▶ _EXERCISE DESCRIPTION_: Rewrite the rows in the stretch from the line containing "Turn off the Active campaign toggle" through the line containing "pos(428,431)", changing "screenshot" to "screen capture" everywhere and leaving everything else as it is.

▶ _MATERIAL SUPPLIED_:
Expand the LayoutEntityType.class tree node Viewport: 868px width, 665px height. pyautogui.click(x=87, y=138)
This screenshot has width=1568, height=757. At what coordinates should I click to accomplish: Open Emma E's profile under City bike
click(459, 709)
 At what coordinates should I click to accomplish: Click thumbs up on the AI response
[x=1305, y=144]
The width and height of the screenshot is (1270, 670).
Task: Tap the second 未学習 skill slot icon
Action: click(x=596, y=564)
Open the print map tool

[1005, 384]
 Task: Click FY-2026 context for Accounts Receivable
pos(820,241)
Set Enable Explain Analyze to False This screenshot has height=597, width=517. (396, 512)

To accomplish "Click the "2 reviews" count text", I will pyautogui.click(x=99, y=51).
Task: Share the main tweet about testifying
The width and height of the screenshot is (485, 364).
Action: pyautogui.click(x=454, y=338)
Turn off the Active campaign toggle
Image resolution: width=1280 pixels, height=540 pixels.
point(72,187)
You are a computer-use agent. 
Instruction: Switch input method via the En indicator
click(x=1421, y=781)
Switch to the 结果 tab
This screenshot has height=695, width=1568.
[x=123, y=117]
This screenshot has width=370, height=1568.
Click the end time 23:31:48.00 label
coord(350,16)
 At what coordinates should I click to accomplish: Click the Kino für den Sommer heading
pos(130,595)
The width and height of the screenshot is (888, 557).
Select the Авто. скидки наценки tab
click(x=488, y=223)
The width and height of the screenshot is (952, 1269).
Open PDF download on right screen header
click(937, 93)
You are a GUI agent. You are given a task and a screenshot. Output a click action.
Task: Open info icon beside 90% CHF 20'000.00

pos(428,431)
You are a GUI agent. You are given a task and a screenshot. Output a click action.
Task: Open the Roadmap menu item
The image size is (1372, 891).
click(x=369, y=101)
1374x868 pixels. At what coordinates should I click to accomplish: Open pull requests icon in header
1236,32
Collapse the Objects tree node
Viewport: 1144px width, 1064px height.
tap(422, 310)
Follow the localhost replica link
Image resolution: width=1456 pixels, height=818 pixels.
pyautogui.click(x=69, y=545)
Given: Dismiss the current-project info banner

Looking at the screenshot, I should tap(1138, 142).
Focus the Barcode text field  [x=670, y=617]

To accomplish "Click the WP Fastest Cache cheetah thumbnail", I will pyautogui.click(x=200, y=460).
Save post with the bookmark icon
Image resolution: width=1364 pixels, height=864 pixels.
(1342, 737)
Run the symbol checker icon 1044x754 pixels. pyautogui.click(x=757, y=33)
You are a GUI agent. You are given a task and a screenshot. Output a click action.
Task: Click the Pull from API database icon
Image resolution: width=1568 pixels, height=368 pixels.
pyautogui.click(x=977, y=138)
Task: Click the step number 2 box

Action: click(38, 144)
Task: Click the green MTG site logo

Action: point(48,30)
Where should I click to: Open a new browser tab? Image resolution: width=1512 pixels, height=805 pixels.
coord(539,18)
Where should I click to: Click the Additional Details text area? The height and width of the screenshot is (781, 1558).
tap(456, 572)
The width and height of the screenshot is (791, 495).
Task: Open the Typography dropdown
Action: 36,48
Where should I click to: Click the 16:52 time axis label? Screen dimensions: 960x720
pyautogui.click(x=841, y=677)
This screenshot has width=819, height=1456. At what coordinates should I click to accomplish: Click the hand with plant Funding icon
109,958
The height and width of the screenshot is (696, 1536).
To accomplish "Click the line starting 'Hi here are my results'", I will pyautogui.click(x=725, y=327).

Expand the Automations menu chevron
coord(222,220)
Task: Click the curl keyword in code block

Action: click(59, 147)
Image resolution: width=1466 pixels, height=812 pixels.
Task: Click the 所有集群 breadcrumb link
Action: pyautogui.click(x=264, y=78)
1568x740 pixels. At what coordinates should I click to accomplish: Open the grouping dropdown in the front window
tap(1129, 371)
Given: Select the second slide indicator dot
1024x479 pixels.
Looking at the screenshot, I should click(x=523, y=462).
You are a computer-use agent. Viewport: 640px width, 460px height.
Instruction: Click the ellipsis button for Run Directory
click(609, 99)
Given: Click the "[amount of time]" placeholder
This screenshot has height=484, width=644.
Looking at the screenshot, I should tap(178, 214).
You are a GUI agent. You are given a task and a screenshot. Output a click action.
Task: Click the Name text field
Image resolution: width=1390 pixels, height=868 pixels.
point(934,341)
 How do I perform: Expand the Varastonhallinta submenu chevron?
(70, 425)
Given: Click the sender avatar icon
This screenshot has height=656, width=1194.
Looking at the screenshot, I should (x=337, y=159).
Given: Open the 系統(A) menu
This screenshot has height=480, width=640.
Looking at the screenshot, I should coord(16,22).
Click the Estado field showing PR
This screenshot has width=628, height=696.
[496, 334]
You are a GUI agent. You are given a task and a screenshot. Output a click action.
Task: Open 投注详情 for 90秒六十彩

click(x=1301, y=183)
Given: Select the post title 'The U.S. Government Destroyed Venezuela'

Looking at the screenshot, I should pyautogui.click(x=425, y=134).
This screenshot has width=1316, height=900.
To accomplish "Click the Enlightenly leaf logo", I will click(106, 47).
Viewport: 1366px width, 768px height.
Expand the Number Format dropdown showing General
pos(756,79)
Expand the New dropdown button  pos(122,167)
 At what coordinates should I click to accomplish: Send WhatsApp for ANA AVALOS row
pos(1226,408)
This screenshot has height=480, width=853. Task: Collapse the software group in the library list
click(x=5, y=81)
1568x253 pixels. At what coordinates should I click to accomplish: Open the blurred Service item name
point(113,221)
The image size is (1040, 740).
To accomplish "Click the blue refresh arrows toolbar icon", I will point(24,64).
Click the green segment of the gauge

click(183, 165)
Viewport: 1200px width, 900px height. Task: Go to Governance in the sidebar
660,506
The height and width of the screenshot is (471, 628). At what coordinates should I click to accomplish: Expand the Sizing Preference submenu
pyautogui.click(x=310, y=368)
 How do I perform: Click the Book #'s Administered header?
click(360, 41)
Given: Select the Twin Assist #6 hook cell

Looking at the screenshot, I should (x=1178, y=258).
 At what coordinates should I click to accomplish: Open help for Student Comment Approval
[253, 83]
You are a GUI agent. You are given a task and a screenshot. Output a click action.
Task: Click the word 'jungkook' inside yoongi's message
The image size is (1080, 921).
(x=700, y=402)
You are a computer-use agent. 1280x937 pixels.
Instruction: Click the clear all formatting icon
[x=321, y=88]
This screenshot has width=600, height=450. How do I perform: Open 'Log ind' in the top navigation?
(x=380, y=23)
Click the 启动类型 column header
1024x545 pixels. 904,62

▶ _ANSWER TO THE TASK_:
Turn off the Active campaign toggle
Image resolution: width=1280 pixels, height=540 pixels.
point(72,187)
You are a computer-use agent. 
Instruction: Switch input method via the En indicator
click(x=1421, y=781)
Switch to the 结果 tab
This screen capture has height=695, width=1568.
[x=123, y=117]
This screen capture has width=370, height=1568.
Click the end time 23:31:48.00 label
coord(350,16)
 At what coordinates should I click to accomplish: Click the Kino für den Sommer heading
pos(130,595)
The width and height of the screen capture is (888, 557).
Select the Авто. скидки наценки tab
click(x=488, y=223)
The width and height of the screen capture is (952, 1269).
Open PDF download on right screen header
click(937, 93)
You are a GUI agent. You are given a task and a screen capture. Output a click action.
Task: Open info icon beside 90% CHF 20'000.00

pos(428,431)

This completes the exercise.